── PROVIDED RECORDS ──
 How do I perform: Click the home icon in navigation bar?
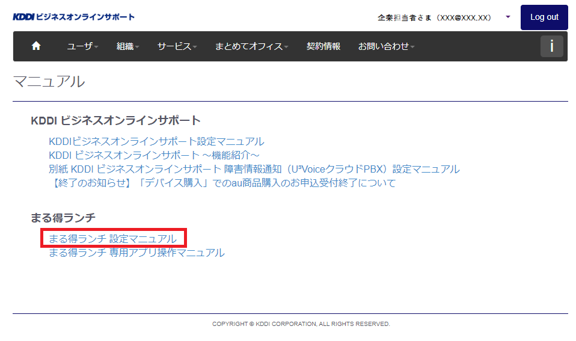(36, 46)
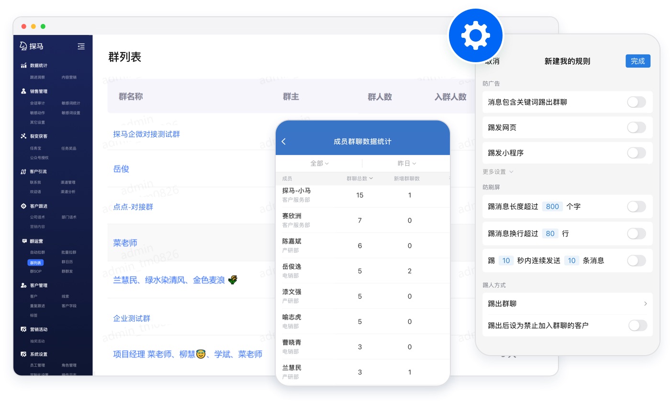Enable 消息包含关键词踢出群聊

[x=636, y=102]
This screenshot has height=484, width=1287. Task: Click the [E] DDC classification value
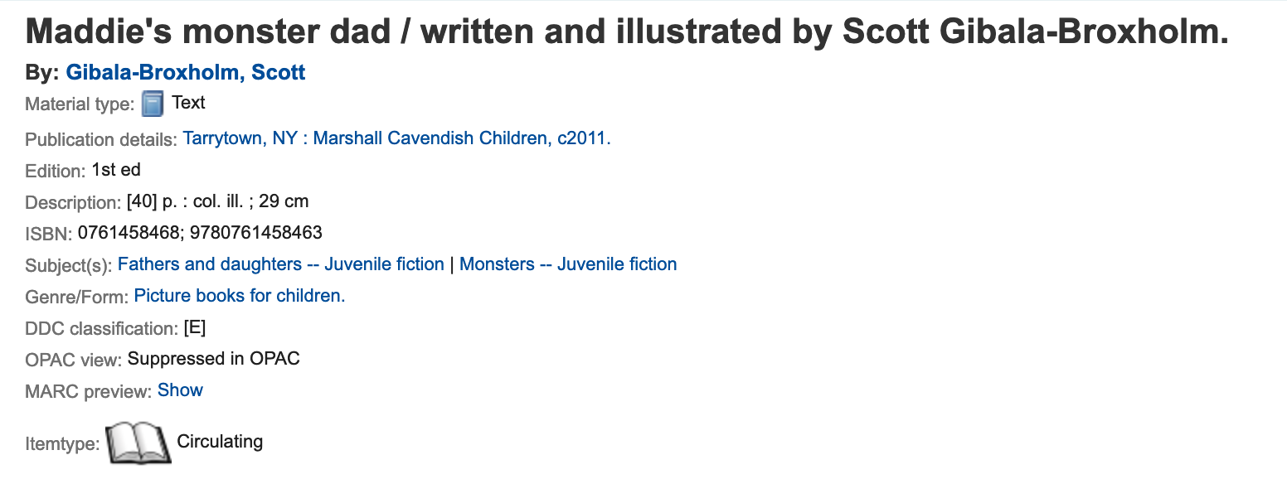click(x=194, y=327)
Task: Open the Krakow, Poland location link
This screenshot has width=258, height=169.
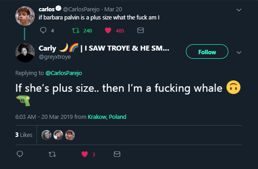Action: pos(107,117)
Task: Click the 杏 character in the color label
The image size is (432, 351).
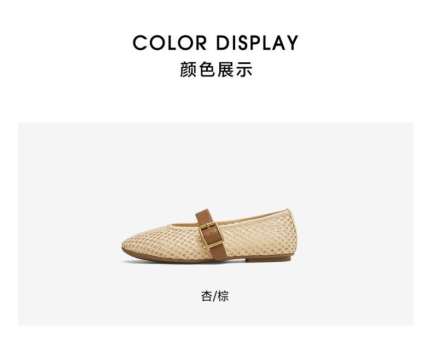Action: pos(206,296)
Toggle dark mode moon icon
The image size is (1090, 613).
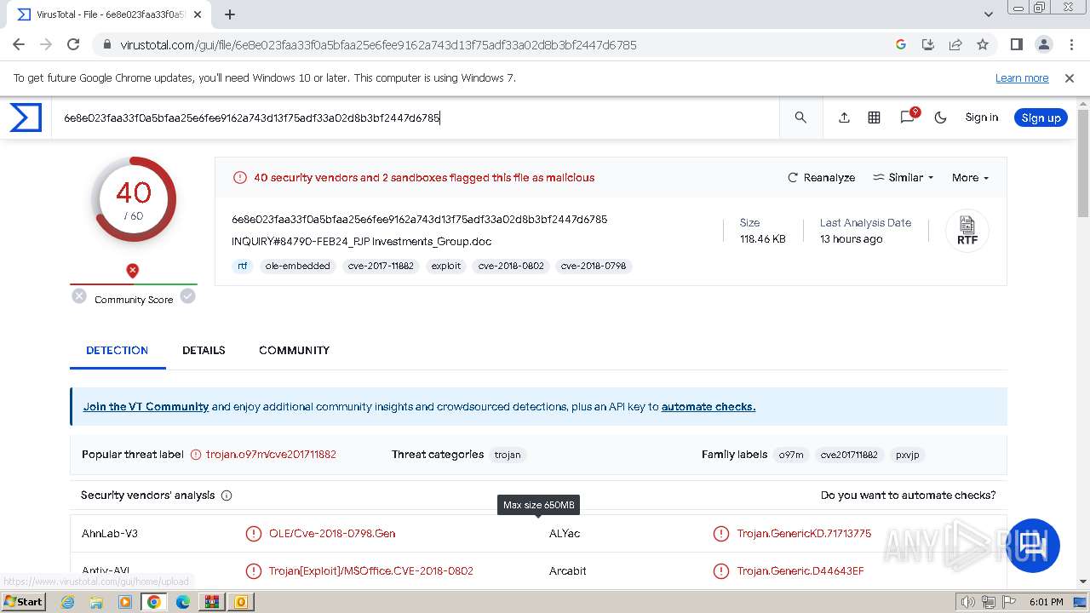[x=941, y=117]
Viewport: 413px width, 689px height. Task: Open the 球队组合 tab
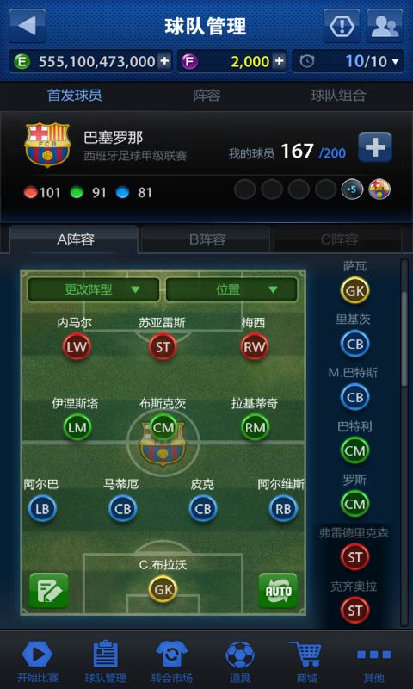pyautogui.click(x=338, y=96)
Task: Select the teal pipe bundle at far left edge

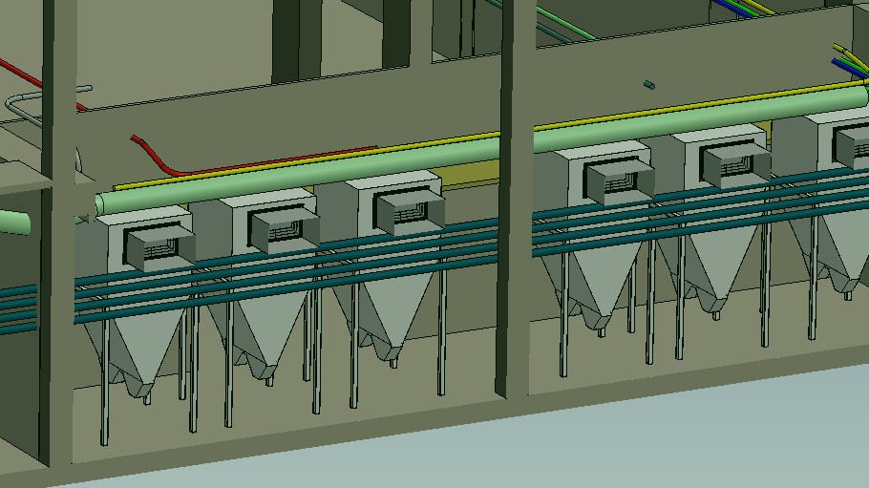Action: [17, 308]
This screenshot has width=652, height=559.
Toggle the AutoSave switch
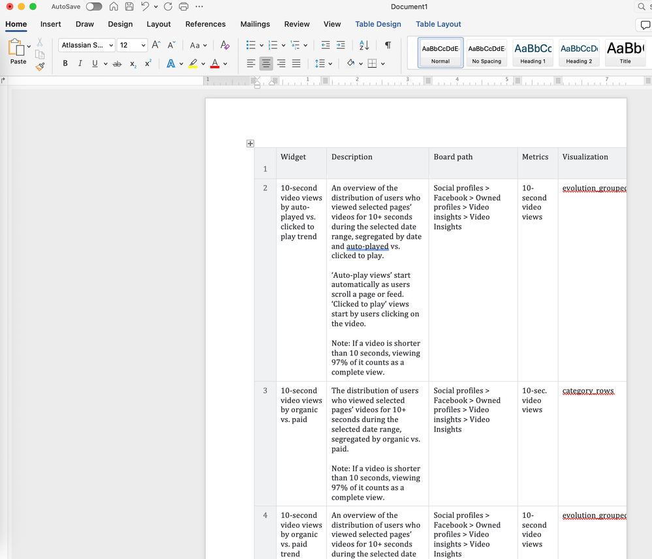94,7
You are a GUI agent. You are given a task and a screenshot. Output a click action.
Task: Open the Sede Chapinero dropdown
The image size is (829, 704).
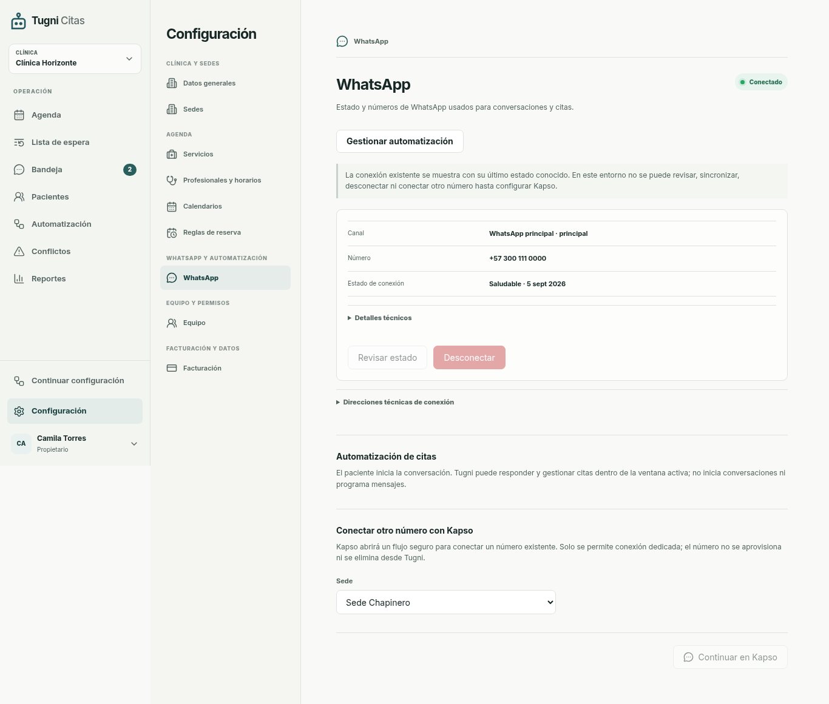446,602
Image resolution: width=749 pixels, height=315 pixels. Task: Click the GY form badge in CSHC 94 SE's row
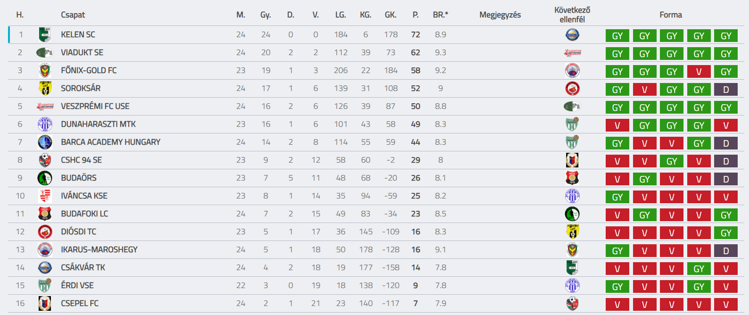[672, 161]
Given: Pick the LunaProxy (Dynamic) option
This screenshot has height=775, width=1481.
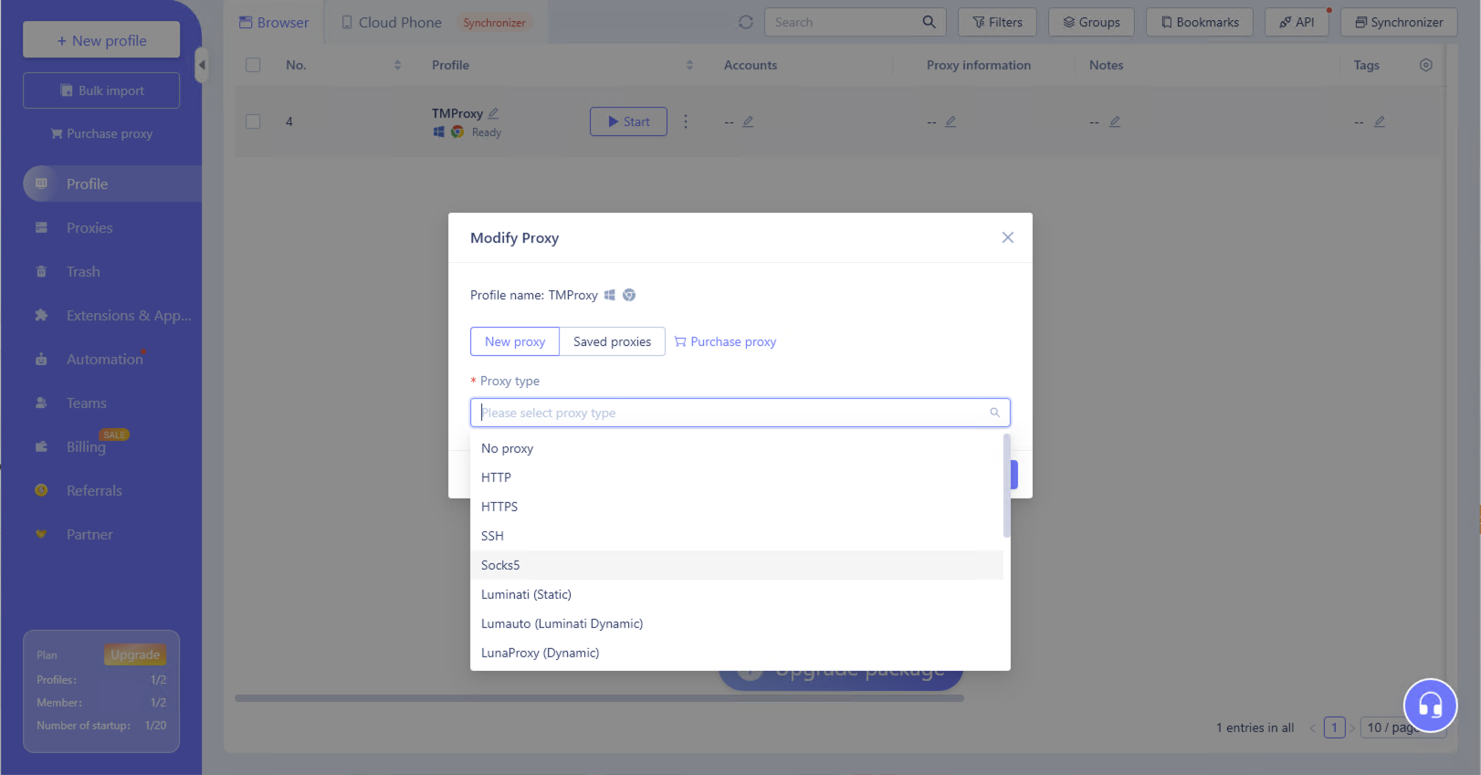Looking at the screenshot, I should click(540, 653).
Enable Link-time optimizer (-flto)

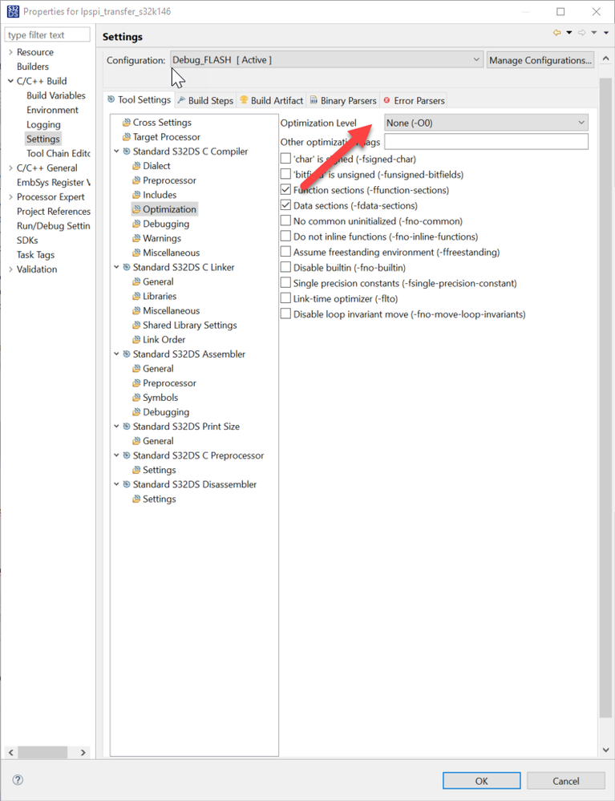click(285, 298)
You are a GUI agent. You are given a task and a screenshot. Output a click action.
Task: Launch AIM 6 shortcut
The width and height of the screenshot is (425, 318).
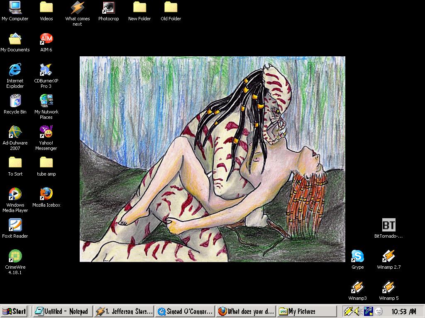click(46, 39)
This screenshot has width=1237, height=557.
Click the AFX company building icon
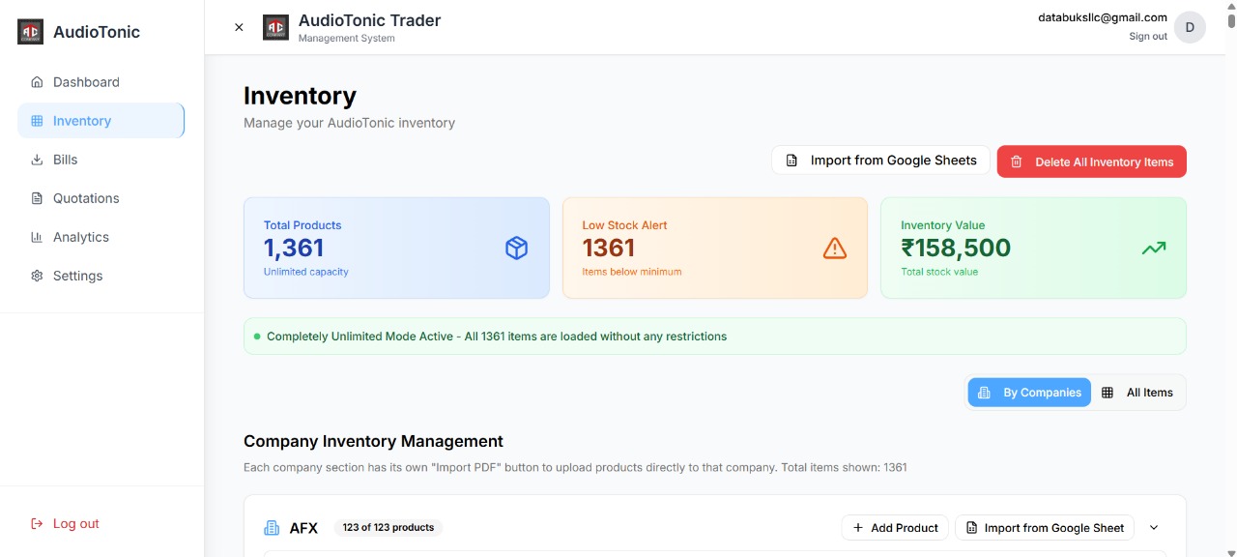tap(272, 528)
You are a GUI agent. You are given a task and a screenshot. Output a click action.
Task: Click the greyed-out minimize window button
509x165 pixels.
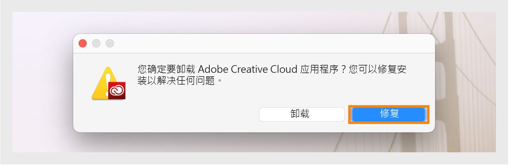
───
WHAT IS BEING ASKED:
Give back an exact copy of the material above, omitting the pictures.

ANSWER TO THE EXERCISE:
 How do I perform: Click the home icon in navigation bar?
(36, 46)
Enable 消息包含关键词踢出群聊

[x=636, y=102]
This screenshot has height=484, width=1287. Task: Click the [E] DDC classification value
click(x=194, y=327)
Task: Open the Krakow, Poland location link
This screenshot has width=258, height=169.
Action: pos(107,117)
Task: Click the 杏 character in the color label
The image size is (432, 351).
Action: pos(206,296)
Toggle dark mode moon icon
The image size is (1090, 613).
[x=941, y=117]
Viewport: 413px width, 689px height. Task: Open the 球队组合 tab
pyautogui.click(x=338, y=96)
Task: Select the teal pipe bundle at far left edge

Action: [17, 308]
This screenshot has width=652, height=559.
Toggle the AutoSave switch
94,7
You are a GUI agent. You are given a task and a screenshot. Output a click action.
Task: Open the Sede Chapinero dropdown
The image size is (829, 704).
446,602
Image resolution: width=749 pixels, height=315 pixels. Task: Click the GY form badge in CSHC 94 SE's row
[672, 161]
Given: Pick the LunaProxy (Dynamic) option
This screenshot has height=775, width=1481.
Looking at the screenshot, I should click(540, 653).
Enable Link-time optimizer (-flto)

click(285, 298)
You are a GUI agent. You are given a task and a screenshot. Output a click action.
Task: Launch AIM 6 shortcut
The width and height of the screenshot is (425, 318).
click(46, 39)
This screenshot has width=1237, height=557.
Click the AFX company building icon
tap(272, 528)
You are a GUI agent. You are given a task and a screenshot. Output a click action.
Task: Click the greyed-out minimize window button
509x165 pixels.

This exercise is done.